The zona pellucida is a protective sheath which surrounds the surface of the oocyte. It is composed mainly of three glycoproteins – ZP1, ZP2 and ZP3 – that form a sort of scaffold through which the sperm have to travel in order to reach the oocyte’s plasma membrane. If a sperm manages to cross the entire zone, it then fuses to the oocyte per se and releases its nucleus into the egg’s cytoplasm. Meanwhile, to scare off the fusion of a second sperm, the contents of the cortical granules are released into the zona pellucida and set about modifying its overall structure. In doing so, they are actually erecting a barrier to polyspermy. Ovastacin is directly involved in this transformation. How? Before fertilisation, sperm are attracted to the oocyte’s surface and bind to the zona pellucida by way of ZP2. Immediately following fertilisation, ovastacin is released and cleaves ZP2, thereby demolishing the means for additional sperm to dock to the zona pellucida.
Surprisingly, besides being involved in the process of post fertilisation and polyspermy block, ovastacin also has a role in promoting gamete fusion. Indeed, oocyte membrane-bound ovastacin – also known as SAS1B for Sperm Acrosomal SLLP1 Binding – is thought to bind tightly to SLLP1 which is found on the sperm’s acrosome thus bringing the two gametes even closer. So far, SAS1B (or ovastacin) seems to be the only oocyte metalloproteinase which is known to be directly involved in sperm-oocyte fusion.

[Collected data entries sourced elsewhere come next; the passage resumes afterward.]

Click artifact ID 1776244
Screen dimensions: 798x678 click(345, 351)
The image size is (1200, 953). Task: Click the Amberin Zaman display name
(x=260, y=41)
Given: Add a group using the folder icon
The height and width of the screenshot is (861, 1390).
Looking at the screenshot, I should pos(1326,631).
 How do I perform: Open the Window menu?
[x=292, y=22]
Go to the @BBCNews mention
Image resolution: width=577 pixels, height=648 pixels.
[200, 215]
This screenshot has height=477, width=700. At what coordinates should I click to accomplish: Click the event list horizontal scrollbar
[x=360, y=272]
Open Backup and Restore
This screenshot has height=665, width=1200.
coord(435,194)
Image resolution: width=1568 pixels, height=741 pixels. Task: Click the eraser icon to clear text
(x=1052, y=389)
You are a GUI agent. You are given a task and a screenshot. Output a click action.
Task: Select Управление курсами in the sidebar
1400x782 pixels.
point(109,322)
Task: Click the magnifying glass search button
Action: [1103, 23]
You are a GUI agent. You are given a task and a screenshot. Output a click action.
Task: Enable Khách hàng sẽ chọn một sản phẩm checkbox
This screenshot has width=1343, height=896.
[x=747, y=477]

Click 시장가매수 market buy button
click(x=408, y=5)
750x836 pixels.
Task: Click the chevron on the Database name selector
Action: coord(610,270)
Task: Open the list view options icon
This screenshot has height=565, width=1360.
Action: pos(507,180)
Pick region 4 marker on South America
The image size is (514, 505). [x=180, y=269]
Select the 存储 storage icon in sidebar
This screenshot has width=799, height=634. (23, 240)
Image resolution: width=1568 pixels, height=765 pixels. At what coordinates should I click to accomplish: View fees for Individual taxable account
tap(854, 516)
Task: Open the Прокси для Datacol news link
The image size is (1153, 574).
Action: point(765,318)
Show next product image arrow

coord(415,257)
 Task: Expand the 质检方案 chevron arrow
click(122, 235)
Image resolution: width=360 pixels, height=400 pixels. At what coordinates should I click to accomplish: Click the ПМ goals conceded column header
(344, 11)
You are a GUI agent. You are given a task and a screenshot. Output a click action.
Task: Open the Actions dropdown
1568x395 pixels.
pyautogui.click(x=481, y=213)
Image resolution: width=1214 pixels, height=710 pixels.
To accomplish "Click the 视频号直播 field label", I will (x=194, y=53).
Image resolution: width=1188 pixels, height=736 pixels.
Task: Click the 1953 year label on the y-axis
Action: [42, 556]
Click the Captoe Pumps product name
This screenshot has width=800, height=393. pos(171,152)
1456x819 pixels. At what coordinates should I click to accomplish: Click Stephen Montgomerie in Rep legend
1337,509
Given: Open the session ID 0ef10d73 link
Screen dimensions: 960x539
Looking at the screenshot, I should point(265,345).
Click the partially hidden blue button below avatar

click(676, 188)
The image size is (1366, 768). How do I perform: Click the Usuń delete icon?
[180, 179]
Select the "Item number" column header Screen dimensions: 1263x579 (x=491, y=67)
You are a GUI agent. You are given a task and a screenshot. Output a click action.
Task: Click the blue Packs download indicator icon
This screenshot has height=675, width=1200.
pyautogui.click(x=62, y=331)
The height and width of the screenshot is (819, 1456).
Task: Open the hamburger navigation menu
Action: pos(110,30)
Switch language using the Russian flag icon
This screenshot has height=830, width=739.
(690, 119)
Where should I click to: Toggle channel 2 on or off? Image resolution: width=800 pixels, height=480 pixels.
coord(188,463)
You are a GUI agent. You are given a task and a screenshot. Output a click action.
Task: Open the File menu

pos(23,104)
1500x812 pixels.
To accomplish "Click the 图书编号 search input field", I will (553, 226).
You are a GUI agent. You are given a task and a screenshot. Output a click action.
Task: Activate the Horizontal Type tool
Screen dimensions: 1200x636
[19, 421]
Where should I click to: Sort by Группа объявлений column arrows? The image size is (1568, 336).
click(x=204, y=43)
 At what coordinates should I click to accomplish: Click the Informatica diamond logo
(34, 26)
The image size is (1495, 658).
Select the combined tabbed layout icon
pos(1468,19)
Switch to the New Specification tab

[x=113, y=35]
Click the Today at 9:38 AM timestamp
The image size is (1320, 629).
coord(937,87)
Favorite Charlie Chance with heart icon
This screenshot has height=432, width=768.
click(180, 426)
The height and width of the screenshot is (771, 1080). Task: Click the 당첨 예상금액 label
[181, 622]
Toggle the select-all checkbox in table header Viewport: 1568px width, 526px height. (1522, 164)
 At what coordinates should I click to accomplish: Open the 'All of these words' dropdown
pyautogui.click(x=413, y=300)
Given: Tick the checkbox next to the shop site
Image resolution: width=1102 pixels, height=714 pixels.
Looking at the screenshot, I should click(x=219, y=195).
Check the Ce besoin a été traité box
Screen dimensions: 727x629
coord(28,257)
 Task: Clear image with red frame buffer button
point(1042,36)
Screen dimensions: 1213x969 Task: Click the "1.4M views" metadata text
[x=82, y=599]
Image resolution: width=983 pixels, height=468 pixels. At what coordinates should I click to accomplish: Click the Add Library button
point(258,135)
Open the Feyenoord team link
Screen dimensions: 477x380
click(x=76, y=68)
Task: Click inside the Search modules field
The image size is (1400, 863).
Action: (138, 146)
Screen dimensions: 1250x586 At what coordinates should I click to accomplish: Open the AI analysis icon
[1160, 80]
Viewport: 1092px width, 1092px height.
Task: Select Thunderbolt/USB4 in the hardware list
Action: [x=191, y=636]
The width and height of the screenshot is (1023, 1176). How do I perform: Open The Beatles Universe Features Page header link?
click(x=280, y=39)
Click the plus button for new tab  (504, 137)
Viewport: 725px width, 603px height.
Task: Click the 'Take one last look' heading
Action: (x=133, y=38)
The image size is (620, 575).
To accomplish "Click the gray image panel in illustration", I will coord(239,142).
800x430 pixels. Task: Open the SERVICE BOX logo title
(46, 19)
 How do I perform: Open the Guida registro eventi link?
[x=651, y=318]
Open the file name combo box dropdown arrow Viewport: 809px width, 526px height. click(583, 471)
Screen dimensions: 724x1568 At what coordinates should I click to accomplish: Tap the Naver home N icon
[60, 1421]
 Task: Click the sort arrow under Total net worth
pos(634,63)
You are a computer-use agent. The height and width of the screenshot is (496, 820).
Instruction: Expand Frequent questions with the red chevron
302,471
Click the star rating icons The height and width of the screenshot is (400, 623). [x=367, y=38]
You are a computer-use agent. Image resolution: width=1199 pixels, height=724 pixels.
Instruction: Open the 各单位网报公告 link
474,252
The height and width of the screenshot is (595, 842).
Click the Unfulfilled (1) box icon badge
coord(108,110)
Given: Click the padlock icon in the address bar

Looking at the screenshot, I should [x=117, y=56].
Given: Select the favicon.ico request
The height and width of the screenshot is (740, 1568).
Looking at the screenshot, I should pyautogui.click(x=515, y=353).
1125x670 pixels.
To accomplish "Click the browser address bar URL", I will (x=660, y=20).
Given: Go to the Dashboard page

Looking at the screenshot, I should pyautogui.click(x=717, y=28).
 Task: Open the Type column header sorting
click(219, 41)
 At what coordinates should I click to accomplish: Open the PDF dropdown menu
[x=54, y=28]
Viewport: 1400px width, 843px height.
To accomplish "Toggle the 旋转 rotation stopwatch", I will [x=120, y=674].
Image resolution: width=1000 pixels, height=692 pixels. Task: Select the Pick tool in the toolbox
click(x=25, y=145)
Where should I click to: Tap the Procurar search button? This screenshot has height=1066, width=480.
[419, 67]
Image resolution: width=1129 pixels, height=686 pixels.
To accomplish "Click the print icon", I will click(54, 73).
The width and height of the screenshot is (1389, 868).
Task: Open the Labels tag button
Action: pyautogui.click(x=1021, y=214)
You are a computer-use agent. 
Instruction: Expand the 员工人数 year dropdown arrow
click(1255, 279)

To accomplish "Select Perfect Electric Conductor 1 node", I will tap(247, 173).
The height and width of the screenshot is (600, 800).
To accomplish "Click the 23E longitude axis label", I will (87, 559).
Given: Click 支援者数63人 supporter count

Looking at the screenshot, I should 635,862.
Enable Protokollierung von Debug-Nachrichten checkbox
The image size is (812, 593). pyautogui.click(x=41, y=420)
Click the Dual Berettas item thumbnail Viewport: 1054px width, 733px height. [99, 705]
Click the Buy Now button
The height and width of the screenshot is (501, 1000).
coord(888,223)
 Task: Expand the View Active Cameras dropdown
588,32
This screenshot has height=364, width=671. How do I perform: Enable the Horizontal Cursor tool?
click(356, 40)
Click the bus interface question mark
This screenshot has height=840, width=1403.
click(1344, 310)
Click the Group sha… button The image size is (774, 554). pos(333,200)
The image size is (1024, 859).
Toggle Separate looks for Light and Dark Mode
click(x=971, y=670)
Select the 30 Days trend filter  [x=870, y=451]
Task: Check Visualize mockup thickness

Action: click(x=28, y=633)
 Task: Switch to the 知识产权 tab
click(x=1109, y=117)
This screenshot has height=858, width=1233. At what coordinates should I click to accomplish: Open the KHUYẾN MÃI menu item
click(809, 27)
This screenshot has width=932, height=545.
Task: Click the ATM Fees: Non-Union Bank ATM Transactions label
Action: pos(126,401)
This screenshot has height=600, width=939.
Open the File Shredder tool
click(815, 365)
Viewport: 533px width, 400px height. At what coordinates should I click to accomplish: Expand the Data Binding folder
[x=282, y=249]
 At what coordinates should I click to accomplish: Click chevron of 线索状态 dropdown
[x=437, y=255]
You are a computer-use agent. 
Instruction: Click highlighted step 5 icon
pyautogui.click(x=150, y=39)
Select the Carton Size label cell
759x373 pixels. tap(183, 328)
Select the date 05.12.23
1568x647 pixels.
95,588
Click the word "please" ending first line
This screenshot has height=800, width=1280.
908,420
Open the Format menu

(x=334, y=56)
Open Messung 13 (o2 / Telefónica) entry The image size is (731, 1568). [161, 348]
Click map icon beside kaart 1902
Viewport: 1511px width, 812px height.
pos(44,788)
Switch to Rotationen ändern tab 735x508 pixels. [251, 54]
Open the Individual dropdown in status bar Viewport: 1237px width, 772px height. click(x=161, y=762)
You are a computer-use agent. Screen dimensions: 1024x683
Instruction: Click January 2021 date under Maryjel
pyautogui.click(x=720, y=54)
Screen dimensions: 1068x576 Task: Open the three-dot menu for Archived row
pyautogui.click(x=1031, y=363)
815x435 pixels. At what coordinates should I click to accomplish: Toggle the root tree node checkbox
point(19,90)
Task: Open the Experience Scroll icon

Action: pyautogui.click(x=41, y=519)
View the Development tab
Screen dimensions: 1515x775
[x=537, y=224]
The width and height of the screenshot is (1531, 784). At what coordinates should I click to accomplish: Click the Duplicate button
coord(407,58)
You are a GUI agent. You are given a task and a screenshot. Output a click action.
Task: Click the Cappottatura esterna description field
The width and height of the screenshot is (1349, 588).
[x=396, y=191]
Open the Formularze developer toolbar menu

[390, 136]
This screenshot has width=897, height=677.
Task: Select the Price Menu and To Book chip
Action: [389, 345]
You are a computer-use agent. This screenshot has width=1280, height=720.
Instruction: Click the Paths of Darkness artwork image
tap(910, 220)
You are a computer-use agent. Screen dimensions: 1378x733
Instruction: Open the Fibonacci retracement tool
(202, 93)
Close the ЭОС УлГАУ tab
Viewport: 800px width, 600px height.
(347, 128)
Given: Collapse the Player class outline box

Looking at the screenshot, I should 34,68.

Anything which affects the binding of sperm to an oocyte’s zona pellucida, or indeed its plasma membrane, is of huge interest to those carrying out research in the field of infertility studies. The more scientists are in the know of what is happening on the molecular level of fertilisation, the more they can tackle aspects of procreation and imagine novel means of contraception. Ovastacin may prove to be a good candidate. For instance, inhibiting ovastacin activity altogether could turn out to be an effective contraceptive. The metalloprotease could also prove to be relevant within the scope of fertility tests. As an example, the precocious release of ovastacin could cause premature cleavage of ZP2. The mouse model is indeed an excellent model to design contraceptive strategies. However, there is still a long way to go. And mice are not men… This said, when one realises the many opportunities there are for a sperm and an egg to miss each other, it is a wonder an encounter ever happens at all.